A shared nothing architecture scales. We have examples at Greenplum of production systems that scale from hundreds of gigabytes to thousands of terabytes… and other shared nothing vendors: Teradata and Netezza at least, can boast the same. When our customers run out of gas we add hardware. And the architecture scales bigger still… shared nothing is the foundation for all web scale data base technology… scaling to hundreds of petabytes.

So why do companies build, and continue to build, on shared memory systems with built-in limits? Because… they continually underestimate the growth in data… the failure is a failure of vision (consider the name “Teradata”… selected when a terabyte was considered nearly unreachable). Data does not just grow, it explodes in leaps and bounds as technology advances.

But let’s be real… Why do companies really select limiting infrastructure? Because they mistakenly believe that they can build BI infrastructure on technology designed for OLTP… and they already have DBAs trained on this technology who heavily influence the decision. Or, they have an enterprise license for the OLTP database and they want to save some money.

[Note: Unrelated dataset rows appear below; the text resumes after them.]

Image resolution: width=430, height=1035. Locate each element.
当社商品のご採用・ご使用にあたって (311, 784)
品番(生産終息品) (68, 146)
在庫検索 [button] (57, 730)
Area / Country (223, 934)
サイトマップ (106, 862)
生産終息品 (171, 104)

I imagine that I’ve made my point. The worst data warehouse in the world is a warehouse that constrains your business… one that cannot scale as the demand for data and decision support grows… one that costs you hundreds of thousands of dollars in staff time with every change… one that is tuned to the breaking point, rather than robust.

Why would anyone ever put their business at risk like this?

Co-processors and database machines: Intel, Netezza, and Teradata

Intel recently announced a change in direction regarding the use of special hardware co-processing to support RAID. This change is relevant to vendors of data warehouse appliances like Netezza, and to a smaller extent, Teradata, who both use co-processors to offload processing. A report on the Intel announcement is here: http://www.theregister.co.uk/2010/09/15/sas_in_patsburg/ . In short, Intel says that because multi-cores provide so much compute for so little cost it just does not make sense to build a special co-processor to support the RAID function.

What, you may ask, does this have to do with Netezza and Teradata. The answer is that both companies have built database machines that use co-processors more-or-less. And Intel’s conclusion that multi-cores obsolete co-processors significantly affects their value proposition to the market.

In the case of Netezza the significance is considerable. Netezza conceived the FPGA-based architecture when compute was expensive relative to I/O. A FPGA provided a way to add compute power at a low-cost point. But according to Intel this changed as multi-core technology matured. Further, as  the Intel processing line adds even more cores, the value of a FPGA co-processor becomes less still.

In the case of Teradata the issue is more manageable. The original Teradata Y-Net and their current BYNET interconnect offloads the merge process from the CPU to the interconnect. Back when Teradata ran on 8086 cores from Intel this was significant and it formed a cornerstone of Teradata’s value proposition. Today, the value of BYNET is diminished and one could imagine Teradata dropping it altogether sometime in the future for a less proprietary network fabric.

Please do not think that I am suggesting that multi-cores make either Teradata or Netezza obsolete. They are both formidable technologies. But multi-cores will reduce the price/performance advantage that co-processing once afforded in favor of database servers that do not use co-processing like Exadata, Greenplum, and DB2.